Tuesday, 29 December 2009

How to Fix Overconfidence, the Worst Investing Attitude Problem

Corralling and correcting one's own behaviour avoids investing disappointment and leads to financial success.

The Overconfidence Problem
Believing oneself to be an expert when one is not, or thinking that one knows the outcome when one does not, is said to be the most common and costly fault of investors. Overconfidence manifests itself through excessive trading, over-extended bull markets and speculative bubbles as research summarized on Behavioural Finance tells us. Overconfidence is not a problem of stupidity - intelligent people are no more or less susceptible than others. Men investors are apparently more prone to overconfidence than women (according to a famous study by Barber and Odean, who are men, it might be noted)! So are highly educated people and professionals like engineers, doctors and lawyers (so says Richard Deaves in his book What Kind of Investor Are You?). The underlying causes of overconfidence: a) too much trust in one's intuition and b) taking the shortcut of looking for and finding patterns, which are sometimes real, sometimes imaginary, and then thinking without questioning that they will continue or be repeated. If you say, "not me, I'm not overconfident", try this amusing little test from Tim Richardson.

1) Feedback - Learning from experience was found to lessen overconfidence by Russo and Schoemaker in Managing Overconfidence. Learning only happens when there is feedback so that a person compares original assumptions and logic against what actually happened. An investor should compare expected vs actual results and ask why they are different. An annual portfolio checkup is one possible occasion to do this. Any buy or sell point is another opportunity. It is important to write things down to avoid mis-remembering things, as we are woefully prone to do (see Rosy retrospection error in previous post Five Common Investor Judgement Errors and How to Counter Them)
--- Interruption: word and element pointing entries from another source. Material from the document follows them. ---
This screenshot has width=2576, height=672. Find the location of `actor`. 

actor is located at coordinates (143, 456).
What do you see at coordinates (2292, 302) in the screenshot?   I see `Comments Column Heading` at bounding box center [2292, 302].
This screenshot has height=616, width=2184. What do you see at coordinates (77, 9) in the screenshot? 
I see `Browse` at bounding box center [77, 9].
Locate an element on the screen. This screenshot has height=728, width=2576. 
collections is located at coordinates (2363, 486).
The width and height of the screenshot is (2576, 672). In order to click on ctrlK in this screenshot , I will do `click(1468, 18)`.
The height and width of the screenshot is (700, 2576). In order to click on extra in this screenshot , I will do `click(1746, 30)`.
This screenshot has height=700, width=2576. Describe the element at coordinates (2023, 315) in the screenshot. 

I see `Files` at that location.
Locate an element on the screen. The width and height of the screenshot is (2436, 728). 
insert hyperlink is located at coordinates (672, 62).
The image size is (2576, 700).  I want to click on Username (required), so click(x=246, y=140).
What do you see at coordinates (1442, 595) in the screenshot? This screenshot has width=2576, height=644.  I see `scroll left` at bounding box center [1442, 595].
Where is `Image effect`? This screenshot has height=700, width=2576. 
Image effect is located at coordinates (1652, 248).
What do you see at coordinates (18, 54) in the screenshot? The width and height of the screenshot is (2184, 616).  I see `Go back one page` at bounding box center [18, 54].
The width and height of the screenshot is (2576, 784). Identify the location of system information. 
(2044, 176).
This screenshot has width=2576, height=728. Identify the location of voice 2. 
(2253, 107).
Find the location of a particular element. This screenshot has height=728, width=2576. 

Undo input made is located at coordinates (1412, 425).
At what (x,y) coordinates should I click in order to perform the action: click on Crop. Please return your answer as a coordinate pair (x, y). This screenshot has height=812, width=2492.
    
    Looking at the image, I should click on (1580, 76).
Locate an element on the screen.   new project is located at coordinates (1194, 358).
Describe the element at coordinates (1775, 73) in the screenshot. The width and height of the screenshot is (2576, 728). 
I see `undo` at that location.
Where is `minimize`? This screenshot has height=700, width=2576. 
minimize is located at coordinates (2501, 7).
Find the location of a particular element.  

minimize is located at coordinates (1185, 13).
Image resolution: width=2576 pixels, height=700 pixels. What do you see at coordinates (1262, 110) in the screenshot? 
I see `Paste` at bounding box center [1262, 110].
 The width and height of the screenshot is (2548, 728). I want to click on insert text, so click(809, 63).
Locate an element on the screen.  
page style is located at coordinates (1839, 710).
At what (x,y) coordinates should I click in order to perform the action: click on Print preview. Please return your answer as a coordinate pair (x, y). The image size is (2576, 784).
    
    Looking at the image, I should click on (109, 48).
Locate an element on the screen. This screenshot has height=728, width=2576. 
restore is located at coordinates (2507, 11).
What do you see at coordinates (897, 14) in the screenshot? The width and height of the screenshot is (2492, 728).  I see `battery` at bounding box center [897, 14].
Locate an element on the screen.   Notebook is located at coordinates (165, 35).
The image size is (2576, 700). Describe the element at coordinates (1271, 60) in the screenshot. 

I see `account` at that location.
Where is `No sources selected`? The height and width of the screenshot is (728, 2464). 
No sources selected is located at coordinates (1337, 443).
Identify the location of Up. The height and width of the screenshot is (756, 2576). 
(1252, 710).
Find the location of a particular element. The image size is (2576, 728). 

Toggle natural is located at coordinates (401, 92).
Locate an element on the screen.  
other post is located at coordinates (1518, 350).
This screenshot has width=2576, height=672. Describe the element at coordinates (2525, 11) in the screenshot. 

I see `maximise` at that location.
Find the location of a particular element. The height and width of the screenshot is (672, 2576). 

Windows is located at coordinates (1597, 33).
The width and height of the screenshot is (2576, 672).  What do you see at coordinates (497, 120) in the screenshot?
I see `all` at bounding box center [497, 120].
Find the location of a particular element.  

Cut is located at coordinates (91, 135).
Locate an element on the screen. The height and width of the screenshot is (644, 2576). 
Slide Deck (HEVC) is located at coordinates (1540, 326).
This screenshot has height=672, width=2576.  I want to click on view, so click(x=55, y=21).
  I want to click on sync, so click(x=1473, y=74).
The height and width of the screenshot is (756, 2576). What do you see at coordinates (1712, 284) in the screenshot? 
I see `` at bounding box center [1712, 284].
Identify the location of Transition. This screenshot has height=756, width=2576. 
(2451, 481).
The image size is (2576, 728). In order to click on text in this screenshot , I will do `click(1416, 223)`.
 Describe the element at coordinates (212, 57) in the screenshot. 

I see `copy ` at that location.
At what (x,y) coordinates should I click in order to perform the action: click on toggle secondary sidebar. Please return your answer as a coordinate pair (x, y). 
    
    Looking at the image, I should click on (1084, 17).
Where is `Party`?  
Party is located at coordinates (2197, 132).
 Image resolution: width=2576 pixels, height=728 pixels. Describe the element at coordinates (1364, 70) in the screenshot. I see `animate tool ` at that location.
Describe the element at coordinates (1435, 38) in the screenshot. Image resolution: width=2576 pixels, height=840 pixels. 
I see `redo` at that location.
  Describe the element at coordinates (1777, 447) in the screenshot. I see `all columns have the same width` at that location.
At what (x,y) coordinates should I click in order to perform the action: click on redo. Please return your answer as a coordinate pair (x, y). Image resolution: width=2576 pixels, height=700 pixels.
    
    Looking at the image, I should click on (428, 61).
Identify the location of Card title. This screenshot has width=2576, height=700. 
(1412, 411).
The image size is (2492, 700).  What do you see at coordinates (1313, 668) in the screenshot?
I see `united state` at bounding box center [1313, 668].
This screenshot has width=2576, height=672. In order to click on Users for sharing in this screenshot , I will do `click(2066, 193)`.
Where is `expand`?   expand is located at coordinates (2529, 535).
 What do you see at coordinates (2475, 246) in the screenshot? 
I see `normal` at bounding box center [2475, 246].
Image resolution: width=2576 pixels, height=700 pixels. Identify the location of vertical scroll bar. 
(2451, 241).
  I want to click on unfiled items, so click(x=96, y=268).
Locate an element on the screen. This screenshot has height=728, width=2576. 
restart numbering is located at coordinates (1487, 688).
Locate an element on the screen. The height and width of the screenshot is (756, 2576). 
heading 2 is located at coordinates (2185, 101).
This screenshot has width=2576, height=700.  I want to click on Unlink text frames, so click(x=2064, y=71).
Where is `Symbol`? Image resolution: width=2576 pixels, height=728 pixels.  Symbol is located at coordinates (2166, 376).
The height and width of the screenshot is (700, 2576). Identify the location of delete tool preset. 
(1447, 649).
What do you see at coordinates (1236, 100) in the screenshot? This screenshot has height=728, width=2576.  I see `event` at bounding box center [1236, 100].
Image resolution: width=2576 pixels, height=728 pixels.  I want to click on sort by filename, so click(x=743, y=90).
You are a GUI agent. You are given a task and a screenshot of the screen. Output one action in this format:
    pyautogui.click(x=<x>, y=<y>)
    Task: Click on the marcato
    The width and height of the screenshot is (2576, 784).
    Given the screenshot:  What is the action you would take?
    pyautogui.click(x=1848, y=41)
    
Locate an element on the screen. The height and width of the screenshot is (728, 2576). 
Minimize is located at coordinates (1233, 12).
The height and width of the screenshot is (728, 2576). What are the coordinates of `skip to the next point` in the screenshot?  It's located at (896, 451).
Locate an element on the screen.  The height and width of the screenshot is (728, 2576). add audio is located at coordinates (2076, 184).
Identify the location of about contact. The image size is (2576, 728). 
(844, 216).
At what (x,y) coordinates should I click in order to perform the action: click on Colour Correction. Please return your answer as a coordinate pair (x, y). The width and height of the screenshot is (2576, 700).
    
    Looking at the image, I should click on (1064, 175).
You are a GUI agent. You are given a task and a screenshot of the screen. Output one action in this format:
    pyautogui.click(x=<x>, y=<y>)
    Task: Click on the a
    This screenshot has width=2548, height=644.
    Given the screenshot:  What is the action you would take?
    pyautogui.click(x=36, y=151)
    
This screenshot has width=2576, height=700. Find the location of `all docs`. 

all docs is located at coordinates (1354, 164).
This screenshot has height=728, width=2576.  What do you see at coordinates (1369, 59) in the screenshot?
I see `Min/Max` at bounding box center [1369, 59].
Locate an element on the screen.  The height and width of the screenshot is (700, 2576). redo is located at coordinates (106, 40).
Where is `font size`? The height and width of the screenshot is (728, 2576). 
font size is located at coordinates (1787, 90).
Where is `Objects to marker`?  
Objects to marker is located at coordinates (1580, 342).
2) Counter-arguments - Seek the contrary viewpoint to your own before taking action. Look at whatever free research your online broker provides on a company. Search online investment forums like Financial Webring, OnlineTradersForum, Motley Fool, Canadian Business and post a question. If you are a man, ask a woman, you may well get a valuable alternate viewpoint.

3) Awareness - Merely being told that overconfidence is a danger apparently helps according, again, to Russo and Schoemaker. As the hoary expression goes, recognizing that there is a problem is the first step towards a solution. Consider yourself told.

4) Homework - A source of the gap between what people believe about their own ability and the reality of their ability is whether or not work has gone into a decision. Thus, you may ask yourself "have I worked hard at getting and checking my decision and have I done all that I can?" The more work you do, the less overconfident you become and the better the decision in terms of outcome. If an investment looks easy or obvious, you should worry that you over-looked something. You should be able to list pros and cons. You will improve the odds that Larry Kersten's witticism refers to - "Overconfidence - Before you attempt to beat the odds, be sure you could survive the odds beating you.

In investing terms, survival is short and long term. Big and small investments both count. Repeated small investing losses that are not each individually disastrous, can add up to big losses and that is often what happens. Taking steps to control overconfidence brings one closer to a proper level of confidence.

Disclaimer: this post is my opinion only and should not be construed as investment advice or recommendations.

1 comment:

Michael James said...

I'm not sure what it says about me, but I got two wrong on Tim Richardson's test. I'd say that overconfidence is neck-and-neck with fear as the worst investing attitude problem.